Microscopy results of iGEMgfp upon 1% induction by subtilin

Microscopy results of iGEMcherry upon 1% induction by subtilin

Flow cytometry results for 1% induction by subtilin.

Flow cytometry results for 10% induction by subtilin.

To analyse the results of the wet lab transformations of the inserts into B. subtilis, we used two methods: microscopy and flow cytometry.

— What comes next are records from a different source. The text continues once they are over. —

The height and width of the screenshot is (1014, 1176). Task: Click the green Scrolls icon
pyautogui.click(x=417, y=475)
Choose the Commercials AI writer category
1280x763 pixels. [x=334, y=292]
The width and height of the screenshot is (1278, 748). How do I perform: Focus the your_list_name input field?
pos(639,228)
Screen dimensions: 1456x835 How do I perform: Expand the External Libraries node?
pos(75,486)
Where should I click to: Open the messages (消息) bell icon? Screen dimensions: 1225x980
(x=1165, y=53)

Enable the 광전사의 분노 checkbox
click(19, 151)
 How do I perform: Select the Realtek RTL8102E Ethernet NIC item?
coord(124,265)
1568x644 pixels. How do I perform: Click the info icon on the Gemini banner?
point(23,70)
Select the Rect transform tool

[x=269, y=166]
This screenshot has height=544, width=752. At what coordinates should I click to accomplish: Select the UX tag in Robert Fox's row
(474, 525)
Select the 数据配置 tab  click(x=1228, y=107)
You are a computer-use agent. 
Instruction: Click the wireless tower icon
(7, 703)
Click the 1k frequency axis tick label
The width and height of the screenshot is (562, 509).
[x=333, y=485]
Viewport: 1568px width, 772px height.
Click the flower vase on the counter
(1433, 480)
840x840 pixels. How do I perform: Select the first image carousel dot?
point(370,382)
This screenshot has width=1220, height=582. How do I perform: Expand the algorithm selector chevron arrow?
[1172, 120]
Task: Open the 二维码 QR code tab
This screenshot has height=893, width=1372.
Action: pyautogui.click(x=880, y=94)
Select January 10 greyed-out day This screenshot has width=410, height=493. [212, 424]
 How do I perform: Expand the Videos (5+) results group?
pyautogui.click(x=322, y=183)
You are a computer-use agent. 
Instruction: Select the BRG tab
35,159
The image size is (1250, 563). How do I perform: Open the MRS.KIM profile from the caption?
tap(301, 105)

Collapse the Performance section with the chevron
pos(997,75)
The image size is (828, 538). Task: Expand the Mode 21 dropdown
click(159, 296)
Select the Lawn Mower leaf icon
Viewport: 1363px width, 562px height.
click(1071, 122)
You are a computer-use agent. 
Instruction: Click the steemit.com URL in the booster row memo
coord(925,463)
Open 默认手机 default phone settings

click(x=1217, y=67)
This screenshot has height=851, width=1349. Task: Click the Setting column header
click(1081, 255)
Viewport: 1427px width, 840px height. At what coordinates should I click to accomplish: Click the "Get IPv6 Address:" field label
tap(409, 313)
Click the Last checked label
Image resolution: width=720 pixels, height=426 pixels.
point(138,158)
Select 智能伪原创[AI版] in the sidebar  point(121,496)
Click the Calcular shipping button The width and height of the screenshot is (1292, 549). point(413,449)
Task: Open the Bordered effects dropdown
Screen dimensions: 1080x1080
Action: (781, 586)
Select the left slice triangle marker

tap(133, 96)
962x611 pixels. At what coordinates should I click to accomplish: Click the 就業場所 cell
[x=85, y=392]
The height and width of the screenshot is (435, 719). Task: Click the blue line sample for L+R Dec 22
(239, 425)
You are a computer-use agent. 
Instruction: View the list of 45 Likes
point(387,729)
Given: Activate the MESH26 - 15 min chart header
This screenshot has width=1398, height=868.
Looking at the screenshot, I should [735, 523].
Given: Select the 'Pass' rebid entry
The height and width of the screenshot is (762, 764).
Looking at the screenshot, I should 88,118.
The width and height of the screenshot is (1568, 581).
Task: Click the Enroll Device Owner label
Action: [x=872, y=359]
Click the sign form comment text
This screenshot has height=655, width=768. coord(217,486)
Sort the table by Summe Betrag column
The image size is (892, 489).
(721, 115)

Microscopy work done on 08.09.08 showed a possible difference in the brightness of the iGEMgfp fluorescent cells (brighter in 10% subtilin-induced cells than in 0% subtilin-induced cells). However, there was little difference in the numbers of cells that fluoresced between the two cultures. There was no difference in either the number of fluorecent cells or their brightness between the 10% subtilin-induced and the 0% subtilin-induced iGEMcherry cells.

Flow cytometry

Flow cytometry allows us to quantify our results and present them in graphical form. A sample of cells our engineered Bacillus subtilis cells were injected into the machine which hydro-dynamically focusses the fluid. Lasers are directed onto the stream of fluid, and each particle which passes through the light beam will cause the laser to scatter in a particular way. Fluorescent chemicals are excited to a higher energy state.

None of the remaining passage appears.